Ordem dos Advogados do Brasil é contra dispensa de advogados na Justiça do Trabalho
Por Rafael Albuquerque
O Tribunal Superior do Trabalho (TST) deve julgar hoje (13) a possibilidade de aceitar a atuação das partes em processo sem a necessidade da intermediação de advogado. Essa possibilidade é conhecida como jus postulandi e a perspectiva de sua aprovação já está provocando polêmica.
O presidente da Ordem dos Advogados do Brasil (OAB), Cezar Brito, afirmou que a entidade deverá levar o caso ao Supremo Tribunal Federal (STF), caso a dispensa de advogado em processos trabalhistas realmente seja admitida pelo TST. "Caso seja aprovada, vamos levar o caso ao Supremo.
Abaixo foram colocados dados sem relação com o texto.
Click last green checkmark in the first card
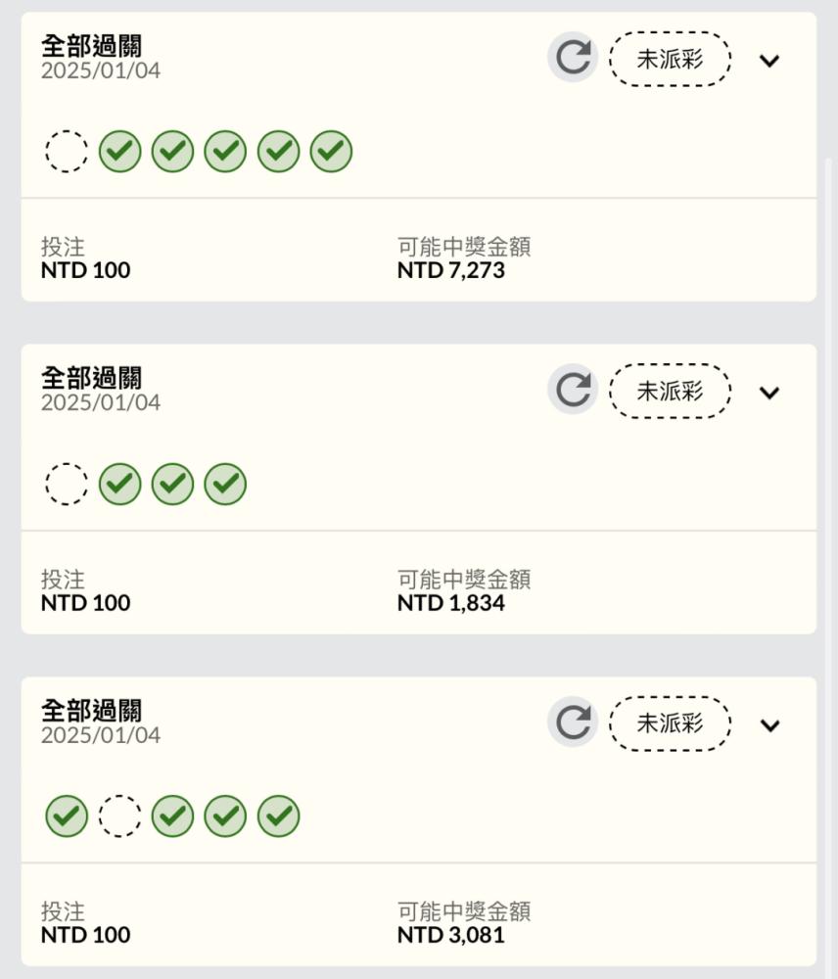This screenshot has width=838, height=979. tap(331, 151)
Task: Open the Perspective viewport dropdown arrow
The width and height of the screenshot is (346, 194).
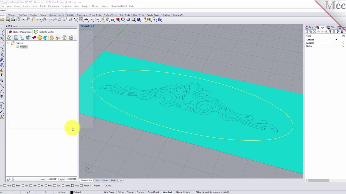Action: 94,26
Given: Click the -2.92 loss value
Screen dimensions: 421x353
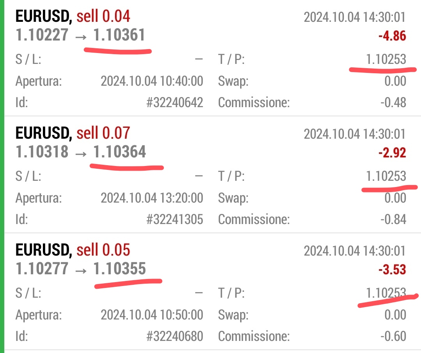Looking at the screenshot, I should coord(392,153).
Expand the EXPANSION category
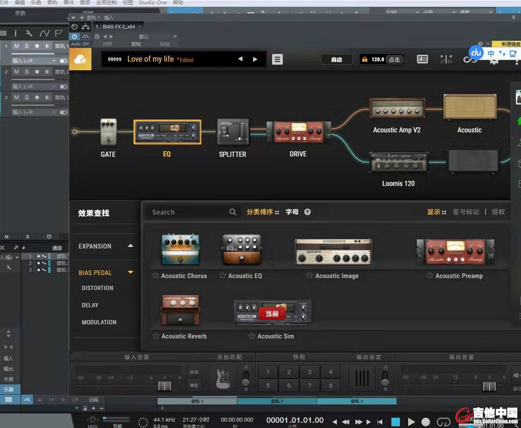The image size is (521, 428). pos(130,246)
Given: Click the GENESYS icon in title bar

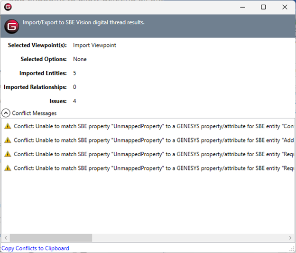Looking at the screenshot, I should click(x=8, y=7).
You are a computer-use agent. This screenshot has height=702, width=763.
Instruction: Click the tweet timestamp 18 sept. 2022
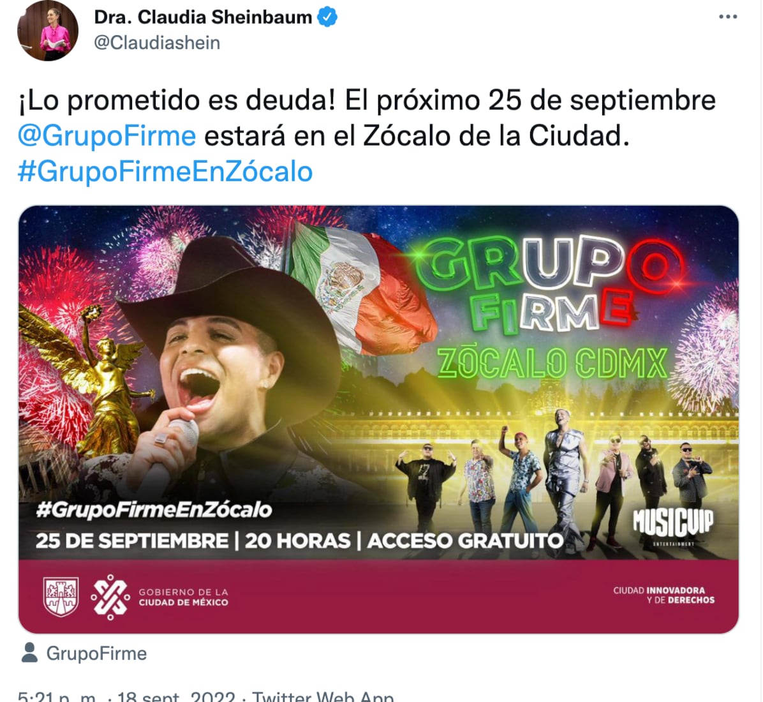point(177,696)
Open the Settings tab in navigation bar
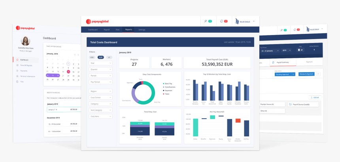Image resolution: width=340 pixels, height=162 pixels. coord(142,30)
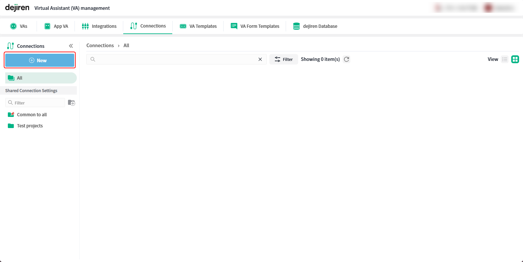Add a new shared connection folder
This screenshot has width=523, height=262.
click(x=71, y=103)
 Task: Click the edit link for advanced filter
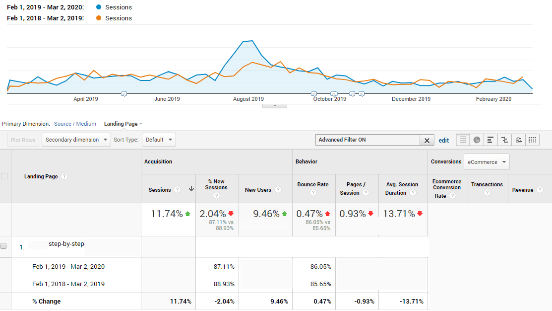click(444, 141)
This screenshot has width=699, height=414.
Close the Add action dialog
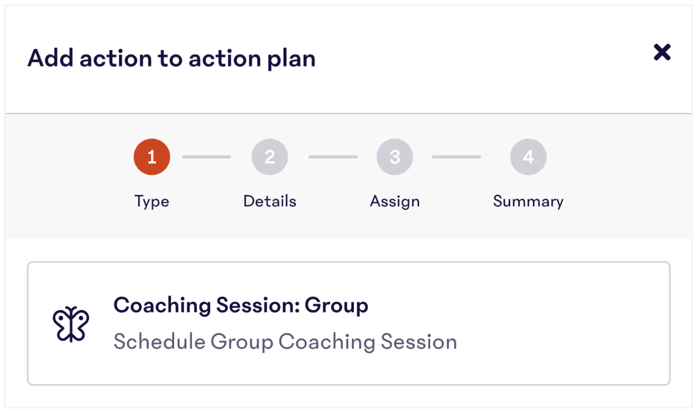[662, 52]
Isso porque consideramos a decisão um retrocesso. É o mesmo que tirar dos mais pobres a possibilidade de recurso. Se observarmos quem são os réus na Justiça do Trabalho, veremos que são os donos de banco, as empresas de telefonia, de fornecimento de energia, os grandes supermercados. Esses, com certeza, estarão acompanhados do melhores advogados."
Na avaliação de Brito, o jus postulandi fere a Constituição Federal, que garante a assistência de um advogado para todas as pessoas. Para ele, se o TST for favorável à dispensa desse profissional, a decisão poderá fazer com que o poder econômico prevaleça no julgamento das causas trabalhistas. A Constituição de 1988 estabeleceu como indispensável o advogado nos processos, o que foi reforçado pelo Estatuto do Advogado (Lei 8.906).